Smile for the microcontroller: Espressif's high-performance RISC-V system-on-chip now comes in compact camera form.

Espressif has launched a new development board based on its ESP32-P4 system-on-chip — but, unusually, this one's in the style of a compact camera: the ESP32-P4-EYE.

"ESP32-P4-EYE is a vision development board based on the ESP32-P4 chip, mainly targeting camera applications," Espressif explains of its latest launch, as if one glimpse at its form factor couldn't reveal its intended use-case. "Rich onboard features include a camera, display, microphone, and MicroSD card, enabling real-time monitoring of the environment and collection of image and audio data. It is suitable for applications such as smart surveillance cameras, vision model detection, and edge computing in IoT that require real-time image processing and wireless communication."

The new development board, brought to our attention by CNX Software, is built around the Espressif ESP32-P4 chip — a part Espressif announced back in January 2023 but which was slow in coming to market.
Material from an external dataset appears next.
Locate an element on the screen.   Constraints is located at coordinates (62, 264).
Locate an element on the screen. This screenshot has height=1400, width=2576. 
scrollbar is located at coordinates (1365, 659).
It features two 32-bit RISC-V processor cores running at up to 400MHz and a low-power companion core running at up to 40MHz, 768kB of static RAM (SRAM), and vector extensions designed to accelerate on-device machine learning and artificial intelligence (ML and AI) workloads. It also includes other features tailored for video and vision work, including a two-dimensional graphics accelerator and a vision processing unit for hardware-accelerated H.265 and JPEG encoding and decoding.

Where the company's previous development boards for the ESP32-P4 have taken a more traditional design, the ESP32-P4-EYE is a camera — literally, coming as it does with a case in a familiar in somewhat outdated compact camera form factor. There's a 1.54" 240×240 SPI-connected LCD at the rear and a two-megapixel camera sensors to the front with manual focus lens. There's a rotary encoder with push-switch function accessible at the top of the case to control a user interface, and a small lump that houses an LED serving as a basic flash and a digital microphone for audio.

Inside the housing, the development board includes an ESP32-C6-MINI-1U module to serve as a Wi-Fi and Bluetooth 5.0, and IEEE 802.15.4 communication coprocessor, 16MB of flash storage, and a 20-pin female expansion header that breaks out unused general-purpose input/output (GPIO) ports. There's also a pair of buttons to the front, but don't expect either to capture a photo: one is boot-select and the other reset. There's a microSD Card slot for storage, and two USB Type-C ports, one USB On-The-Go (OTG) and one debug, for data and power — with support for running from an internal battery, too.

The ESP32-P4-EYE is available to order from Espressif's AliExpress store now at $42 plus shipping; more information is available on the company's documentation page.